[Aim of the exercise] Every line from the one with "has width=1173, height=812." to the one with "Viewport: 344px width, 279px height.", including those two, is to be copied exactly; all other lines of the entries below are left out.

......

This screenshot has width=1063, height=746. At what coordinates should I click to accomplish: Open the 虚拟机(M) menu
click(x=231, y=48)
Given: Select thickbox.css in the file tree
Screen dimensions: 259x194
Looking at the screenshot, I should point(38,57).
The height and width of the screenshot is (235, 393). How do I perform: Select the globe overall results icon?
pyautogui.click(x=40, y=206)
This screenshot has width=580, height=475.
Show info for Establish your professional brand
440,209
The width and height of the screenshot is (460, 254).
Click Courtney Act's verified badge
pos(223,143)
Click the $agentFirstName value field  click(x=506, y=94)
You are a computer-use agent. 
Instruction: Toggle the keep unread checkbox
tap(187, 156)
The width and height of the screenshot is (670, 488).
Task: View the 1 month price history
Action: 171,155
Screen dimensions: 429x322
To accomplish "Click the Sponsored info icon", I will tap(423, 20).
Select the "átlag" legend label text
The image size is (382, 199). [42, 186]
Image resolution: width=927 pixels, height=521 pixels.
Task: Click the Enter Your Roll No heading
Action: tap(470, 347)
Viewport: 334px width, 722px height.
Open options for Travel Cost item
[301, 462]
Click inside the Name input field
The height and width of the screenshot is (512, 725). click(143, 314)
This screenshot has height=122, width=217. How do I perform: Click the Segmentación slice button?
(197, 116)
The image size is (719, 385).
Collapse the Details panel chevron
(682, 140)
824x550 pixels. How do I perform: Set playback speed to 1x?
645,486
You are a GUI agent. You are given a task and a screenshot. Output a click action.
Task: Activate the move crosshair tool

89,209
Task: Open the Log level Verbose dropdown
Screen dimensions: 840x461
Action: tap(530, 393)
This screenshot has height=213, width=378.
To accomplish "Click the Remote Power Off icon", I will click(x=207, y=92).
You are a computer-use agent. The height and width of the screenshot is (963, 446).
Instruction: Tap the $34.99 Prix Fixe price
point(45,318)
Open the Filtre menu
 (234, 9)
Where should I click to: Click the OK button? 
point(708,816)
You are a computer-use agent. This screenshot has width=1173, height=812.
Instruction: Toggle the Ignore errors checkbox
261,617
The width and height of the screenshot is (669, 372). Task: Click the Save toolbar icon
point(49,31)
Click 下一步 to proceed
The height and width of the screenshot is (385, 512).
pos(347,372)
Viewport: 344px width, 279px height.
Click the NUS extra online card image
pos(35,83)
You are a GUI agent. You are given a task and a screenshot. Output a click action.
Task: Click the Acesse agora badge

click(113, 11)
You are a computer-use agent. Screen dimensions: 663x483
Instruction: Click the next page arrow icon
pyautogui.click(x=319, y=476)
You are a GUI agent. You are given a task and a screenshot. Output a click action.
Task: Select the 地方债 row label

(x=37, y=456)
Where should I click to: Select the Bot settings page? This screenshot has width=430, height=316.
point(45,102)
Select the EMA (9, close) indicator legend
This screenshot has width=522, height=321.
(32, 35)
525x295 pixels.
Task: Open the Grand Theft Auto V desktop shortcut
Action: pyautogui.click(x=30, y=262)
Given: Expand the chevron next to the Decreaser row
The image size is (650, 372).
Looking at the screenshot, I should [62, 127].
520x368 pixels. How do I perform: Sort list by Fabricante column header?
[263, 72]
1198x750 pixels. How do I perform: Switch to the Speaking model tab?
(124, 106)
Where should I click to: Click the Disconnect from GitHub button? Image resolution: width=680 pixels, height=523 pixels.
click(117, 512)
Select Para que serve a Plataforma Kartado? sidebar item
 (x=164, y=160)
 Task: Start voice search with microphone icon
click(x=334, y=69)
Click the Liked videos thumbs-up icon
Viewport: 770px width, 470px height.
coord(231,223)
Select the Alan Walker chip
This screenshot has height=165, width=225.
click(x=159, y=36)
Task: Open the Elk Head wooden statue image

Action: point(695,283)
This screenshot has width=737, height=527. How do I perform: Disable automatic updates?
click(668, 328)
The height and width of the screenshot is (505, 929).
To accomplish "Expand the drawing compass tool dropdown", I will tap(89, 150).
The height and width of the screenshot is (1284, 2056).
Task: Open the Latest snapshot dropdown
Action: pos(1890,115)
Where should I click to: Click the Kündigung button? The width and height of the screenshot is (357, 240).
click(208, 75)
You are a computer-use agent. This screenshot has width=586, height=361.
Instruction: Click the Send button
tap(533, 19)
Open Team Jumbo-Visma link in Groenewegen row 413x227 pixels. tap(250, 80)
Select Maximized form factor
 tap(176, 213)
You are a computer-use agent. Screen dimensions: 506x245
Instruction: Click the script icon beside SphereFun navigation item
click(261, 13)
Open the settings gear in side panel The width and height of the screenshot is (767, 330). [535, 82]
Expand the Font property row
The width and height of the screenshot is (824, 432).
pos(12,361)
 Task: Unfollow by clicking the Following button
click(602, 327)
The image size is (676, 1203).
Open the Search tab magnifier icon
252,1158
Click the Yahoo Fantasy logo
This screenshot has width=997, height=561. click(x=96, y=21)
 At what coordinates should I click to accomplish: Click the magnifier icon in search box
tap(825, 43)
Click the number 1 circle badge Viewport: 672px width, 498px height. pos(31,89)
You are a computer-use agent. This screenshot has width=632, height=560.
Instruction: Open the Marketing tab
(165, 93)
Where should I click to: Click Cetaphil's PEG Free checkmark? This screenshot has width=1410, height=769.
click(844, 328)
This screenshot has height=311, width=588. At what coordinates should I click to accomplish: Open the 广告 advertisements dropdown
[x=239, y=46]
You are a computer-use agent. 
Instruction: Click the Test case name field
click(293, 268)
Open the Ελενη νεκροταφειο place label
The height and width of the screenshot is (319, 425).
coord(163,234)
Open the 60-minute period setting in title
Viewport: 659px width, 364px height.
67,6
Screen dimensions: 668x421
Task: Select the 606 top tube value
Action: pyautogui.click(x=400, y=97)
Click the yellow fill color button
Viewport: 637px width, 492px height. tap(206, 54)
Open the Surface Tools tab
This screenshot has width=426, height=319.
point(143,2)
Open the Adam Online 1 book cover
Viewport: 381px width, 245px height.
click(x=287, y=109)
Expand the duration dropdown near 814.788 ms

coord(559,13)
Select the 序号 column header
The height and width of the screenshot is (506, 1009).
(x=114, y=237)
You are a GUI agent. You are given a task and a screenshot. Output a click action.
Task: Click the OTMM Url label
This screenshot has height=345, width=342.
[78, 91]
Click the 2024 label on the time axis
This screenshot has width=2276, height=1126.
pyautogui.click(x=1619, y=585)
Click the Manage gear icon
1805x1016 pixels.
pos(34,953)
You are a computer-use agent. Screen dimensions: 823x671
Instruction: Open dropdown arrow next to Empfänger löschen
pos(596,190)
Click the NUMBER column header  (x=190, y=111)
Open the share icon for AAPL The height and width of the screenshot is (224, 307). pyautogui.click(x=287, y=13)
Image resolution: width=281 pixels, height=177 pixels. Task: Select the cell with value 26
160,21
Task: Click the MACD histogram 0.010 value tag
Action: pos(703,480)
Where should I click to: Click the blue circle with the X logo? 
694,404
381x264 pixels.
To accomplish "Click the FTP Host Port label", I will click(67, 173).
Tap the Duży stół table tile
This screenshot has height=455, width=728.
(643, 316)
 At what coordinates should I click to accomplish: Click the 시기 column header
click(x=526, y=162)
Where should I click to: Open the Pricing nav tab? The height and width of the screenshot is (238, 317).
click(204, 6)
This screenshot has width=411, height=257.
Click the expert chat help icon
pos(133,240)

......

[Solution for this exercise]
You are a computer-use agent. This screenshot has width=1173, height=812.
Instruction: Toggle the Ignore errors checkbox
261,617
The width and height of the screenshot is (669, 372). Task: Click the Save toolbar icon
point(49,31)
Click 下一步 to proceed
The height and width of the screenshot is (385, 512).
pos(347,372)
Viewport: 344px width, 279px height.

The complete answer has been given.